In this workshop, we will work on integrating social justice activities into mathematics classes. The goal will be to connect problems from standard undergraduate mathematics courses with social justice issues. We will also dedicate some time to handling controversial and complex social issues in a mathematics classroom. During the workshop, participants will outline an activity that they can use in their classes and share with others for feedback.
Speaker bio: Victor Piercey received a Juris Doctor from Columbia Law School in 2000 and Ph.D in mathematics from the University of Arizona in 2012. Since completing his Ph.D, he has been teaching at Ferris State University in Big Rapids, Michigan.

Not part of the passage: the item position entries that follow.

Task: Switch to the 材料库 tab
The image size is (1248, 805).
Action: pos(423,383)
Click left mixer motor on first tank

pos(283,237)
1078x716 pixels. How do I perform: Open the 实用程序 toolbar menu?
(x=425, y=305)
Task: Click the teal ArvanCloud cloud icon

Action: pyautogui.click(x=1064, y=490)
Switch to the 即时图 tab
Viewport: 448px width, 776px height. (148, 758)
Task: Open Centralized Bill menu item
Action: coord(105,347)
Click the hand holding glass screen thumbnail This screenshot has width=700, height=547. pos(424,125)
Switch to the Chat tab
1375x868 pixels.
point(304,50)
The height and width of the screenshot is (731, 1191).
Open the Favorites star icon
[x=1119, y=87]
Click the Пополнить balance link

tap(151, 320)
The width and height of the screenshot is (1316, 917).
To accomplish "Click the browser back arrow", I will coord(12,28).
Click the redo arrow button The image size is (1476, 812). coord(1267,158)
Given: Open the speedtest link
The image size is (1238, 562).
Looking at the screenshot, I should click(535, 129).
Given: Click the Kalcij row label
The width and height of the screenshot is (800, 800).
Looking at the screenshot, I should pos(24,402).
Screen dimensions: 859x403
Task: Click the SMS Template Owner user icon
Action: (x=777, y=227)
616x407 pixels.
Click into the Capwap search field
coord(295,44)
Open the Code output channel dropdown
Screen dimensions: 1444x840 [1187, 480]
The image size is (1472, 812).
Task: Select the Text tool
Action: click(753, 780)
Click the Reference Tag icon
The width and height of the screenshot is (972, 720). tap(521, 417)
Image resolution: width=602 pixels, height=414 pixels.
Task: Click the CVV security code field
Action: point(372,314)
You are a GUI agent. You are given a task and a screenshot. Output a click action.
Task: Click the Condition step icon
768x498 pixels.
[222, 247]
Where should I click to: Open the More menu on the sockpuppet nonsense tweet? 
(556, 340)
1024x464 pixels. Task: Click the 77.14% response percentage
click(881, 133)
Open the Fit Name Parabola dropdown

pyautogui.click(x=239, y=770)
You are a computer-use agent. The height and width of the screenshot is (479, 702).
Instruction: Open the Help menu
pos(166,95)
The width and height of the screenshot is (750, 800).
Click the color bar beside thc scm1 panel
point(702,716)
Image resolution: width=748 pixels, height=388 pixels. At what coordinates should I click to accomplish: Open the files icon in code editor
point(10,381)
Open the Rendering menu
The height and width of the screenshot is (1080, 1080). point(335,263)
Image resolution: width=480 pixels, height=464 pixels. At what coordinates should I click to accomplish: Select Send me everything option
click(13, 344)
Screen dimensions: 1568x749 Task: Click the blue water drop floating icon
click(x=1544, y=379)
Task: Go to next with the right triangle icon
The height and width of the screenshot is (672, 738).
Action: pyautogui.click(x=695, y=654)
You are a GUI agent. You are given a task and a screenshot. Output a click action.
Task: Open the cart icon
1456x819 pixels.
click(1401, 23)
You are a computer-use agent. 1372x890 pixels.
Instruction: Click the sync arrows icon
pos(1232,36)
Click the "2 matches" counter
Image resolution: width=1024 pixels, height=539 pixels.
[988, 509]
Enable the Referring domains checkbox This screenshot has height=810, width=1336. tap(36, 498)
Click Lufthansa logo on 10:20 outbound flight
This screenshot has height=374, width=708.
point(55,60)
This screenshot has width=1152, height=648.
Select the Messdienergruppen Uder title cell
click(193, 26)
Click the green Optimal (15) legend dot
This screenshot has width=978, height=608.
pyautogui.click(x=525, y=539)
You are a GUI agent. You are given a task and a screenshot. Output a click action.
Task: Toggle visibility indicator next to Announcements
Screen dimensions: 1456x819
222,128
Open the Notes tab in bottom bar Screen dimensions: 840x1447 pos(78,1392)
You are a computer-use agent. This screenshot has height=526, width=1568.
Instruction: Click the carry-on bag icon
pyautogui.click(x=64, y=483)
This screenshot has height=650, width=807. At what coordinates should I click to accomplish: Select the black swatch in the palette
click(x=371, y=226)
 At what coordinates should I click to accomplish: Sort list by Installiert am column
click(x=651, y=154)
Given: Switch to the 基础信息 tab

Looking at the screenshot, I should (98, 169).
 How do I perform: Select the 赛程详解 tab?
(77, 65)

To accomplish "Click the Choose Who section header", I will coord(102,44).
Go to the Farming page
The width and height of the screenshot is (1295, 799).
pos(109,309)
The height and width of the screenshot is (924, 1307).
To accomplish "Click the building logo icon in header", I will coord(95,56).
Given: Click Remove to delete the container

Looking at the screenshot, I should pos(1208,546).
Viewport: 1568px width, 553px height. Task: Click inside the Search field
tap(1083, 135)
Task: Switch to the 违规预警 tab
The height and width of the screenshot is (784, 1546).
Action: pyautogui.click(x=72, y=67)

His scholarship interests include the intersection of quantitative reasoning with algebraic reasoning, the use of faculty learning communities to increase the scale of innovation, and both the cognitive and affective impact of active pedagogies. His teaching interests include the integration of social justice and ethics with mathematics, the use of inquiry-based learning, interdisciplinary collaboration in course design and in teaching, and the use of role-playing simulations similar to Reacting to the Past. He has served as the chair of two Special Interest Groups in the Mathematical Association of America, one dedicated to Quantitative Literacy and the other dedicated to Inquiry-Based Learning (which he helped establish). He has also chaired the Michigan section of the Mathematical Association of America and serves on the board for the initiative for Mathematics Learning by Inquiry.